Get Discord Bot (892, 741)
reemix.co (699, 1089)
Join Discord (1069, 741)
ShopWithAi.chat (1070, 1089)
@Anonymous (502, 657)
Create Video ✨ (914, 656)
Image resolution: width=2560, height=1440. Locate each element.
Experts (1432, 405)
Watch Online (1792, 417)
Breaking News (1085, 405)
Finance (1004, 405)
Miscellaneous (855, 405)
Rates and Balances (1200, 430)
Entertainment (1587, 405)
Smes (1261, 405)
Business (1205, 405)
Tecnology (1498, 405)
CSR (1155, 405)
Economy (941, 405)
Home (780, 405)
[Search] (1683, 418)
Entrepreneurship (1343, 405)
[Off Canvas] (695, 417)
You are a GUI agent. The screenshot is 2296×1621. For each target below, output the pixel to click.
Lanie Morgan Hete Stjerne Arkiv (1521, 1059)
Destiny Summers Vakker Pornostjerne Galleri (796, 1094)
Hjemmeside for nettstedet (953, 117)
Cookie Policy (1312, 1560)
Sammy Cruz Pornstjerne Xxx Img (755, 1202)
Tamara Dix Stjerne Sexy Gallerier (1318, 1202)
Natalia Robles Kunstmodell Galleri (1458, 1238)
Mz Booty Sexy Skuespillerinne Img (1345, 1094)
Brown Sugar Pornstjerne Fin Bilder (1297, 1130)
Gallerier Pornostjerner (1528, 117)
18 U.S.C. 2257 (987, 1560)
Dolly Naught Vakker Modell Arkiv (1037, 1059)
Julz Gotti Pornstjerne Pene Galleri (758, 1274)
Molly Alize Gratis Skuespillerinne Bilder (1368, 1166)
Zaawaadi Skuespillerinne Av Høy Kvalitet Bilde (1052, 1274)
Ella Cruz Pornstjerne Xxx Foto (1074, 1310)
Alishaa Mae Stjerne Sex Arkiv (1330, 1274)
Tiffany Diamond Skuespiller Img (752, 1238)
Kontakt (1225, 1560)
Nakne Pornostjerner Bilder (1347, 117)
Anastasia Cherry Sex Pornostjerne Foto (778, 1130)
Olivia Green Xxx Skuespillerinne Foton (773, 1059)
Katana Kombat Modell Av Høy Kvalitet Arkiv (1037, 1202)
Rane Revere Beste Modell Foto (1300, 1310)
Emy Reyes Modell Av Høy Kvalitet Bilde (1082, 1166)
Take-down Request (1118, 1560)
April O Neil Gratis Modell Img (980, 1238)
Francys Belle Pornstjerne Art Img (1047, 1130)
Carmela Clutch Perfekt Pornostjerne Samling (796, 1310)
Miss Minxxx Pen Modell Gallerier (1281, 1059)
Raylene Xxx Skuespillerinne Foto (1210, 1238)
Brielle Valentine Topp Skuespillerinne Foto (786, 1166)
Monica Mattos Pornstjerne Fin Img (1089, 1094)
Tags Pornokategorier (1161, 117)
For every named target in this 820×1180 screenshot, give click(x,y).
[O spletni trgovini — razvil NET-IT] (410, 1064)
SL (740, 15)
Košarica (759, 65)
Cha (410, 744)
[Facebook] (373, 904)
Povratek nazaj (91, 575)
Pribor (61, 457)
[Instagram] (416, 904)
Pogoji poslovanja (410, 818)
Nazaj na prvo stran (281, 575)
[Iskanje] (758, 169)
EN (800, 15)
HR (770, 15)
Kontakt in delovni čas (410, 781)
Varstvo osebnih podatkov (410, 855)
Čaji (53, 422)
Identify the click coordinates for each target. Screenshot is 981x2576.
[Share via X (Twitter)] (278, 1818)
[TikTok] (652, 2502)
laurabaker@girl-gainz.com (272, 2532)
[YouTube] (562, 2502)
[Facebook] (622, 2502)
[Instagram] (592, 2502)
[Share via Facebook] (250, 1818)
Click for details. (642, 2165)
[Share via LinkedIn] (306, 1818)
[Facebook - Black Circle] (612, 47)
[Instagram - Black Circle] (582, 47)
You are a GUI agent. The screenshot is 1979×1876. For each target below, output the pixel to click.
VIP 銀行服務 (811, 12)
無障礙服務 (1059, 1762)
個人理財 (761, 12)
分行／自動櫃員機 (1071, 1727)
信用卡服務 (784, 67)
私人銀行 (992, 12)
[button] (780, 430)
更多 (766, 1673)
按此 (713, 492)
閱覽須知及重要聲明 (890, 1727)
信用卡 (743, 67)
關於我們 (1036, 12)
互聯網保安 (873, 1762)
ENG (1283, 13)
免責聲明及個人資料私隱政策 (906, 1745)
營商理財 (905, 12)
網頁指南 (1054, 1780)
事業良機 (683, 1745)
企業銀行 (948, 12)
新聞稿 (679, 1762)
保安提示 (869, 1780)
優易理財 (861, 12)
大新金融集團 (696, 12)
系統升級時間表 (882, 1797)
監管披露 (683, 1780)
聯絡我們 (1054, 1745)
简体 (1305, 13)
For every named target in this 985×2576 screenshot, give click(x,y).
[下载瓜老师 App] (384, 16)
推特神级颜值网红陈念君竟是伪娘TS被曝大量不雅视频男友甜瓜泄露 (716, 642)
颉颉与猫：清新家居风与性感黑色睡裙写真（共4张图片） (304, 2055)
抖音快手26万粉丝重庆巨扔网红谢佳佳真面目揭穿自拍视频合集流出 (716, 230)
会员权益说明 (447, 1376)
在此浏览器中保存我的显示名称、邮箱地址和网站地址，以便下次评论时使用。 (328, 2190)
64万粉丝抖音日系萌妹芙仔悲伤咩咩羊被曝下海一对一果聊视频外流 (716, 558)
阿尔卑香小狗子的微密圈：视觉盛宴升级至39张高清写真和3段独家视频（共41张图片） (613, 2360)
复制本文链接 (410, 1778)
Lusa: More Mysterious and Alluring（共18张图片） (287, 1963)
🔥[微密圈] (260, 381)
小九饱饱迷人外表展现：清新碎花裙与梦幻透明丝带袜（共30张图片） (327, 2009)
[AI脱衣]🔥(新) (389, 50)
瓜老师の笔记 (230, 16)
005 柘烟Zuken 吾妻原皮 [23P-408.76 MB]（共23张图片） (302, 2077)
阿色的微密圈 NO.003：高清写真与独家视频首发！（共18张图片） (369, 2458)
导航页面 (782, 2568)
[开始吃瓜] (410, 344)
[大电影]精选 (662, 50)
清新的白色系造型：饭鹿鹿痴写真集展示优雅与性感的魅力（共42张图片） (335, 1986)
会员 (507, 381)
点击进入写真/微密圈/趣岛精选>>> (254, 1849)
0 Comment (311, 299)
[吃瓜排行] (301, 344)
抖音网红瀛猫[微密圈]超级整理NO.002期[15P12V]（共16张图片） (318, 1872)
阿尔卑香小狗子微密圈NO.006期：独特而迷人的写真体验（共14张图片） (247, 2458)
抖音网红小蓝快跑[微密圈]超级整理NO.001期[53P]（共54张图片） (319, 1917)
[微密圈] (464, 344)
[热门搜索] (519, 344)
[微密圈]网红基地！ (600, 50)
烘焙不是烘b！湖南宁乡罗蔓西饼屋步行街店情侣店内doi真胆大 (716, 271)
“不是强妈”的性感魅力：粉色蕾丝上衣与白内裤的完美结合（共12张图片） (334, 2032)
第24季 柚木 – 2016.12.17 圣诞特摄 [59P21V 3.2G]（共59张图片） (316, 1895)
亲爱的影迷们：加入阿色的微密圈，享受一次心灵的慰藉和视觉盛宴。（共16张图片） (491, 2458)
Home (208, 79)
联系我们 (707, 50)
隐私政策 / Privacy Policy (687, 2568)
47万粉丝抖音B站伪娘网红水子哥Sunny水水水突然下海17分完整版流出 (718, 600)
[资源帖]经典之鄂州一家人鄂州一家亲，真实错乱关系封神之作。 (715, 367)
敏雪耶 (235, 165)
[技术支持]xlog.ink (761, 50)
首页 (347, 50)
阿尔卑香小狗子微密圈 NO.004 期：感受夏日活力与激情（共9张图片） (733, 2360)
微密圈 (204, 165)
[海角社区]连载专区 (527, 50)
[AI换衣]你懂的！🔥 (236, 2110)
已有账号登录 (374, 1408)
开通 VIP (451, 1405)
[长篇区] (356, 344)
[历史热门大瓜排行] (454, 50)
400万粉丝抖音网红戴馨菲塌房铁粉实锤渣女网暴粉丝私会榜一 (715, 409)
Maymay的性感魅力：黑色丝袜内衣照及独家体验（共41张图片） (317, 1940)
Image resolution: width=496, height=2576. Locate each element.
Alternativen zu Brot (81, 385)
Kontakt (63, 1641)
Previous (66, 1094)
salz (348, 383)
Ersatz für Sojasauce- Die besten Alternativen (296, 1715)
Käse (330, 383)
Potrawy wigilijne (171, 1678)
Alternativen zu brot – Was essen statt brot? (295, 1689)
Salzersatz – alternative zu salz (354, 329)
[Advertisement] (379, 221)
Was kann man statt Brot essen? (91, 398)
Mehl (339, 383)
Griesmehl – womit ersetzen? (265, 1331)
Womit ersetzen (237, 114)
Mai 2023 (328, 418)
════════════════════
Work request |
Please return a copy of each line in the entries that has the string "超级整理NO".

Reply |
抖音网红瀛猫[微密圈]超级整理NO.002期[15P12V]（共16张图片） (318, 1872)
抖音网红小蓝快跑[微密圈]超级整理NO.001期[53P]（共54张图片） (319, 1917)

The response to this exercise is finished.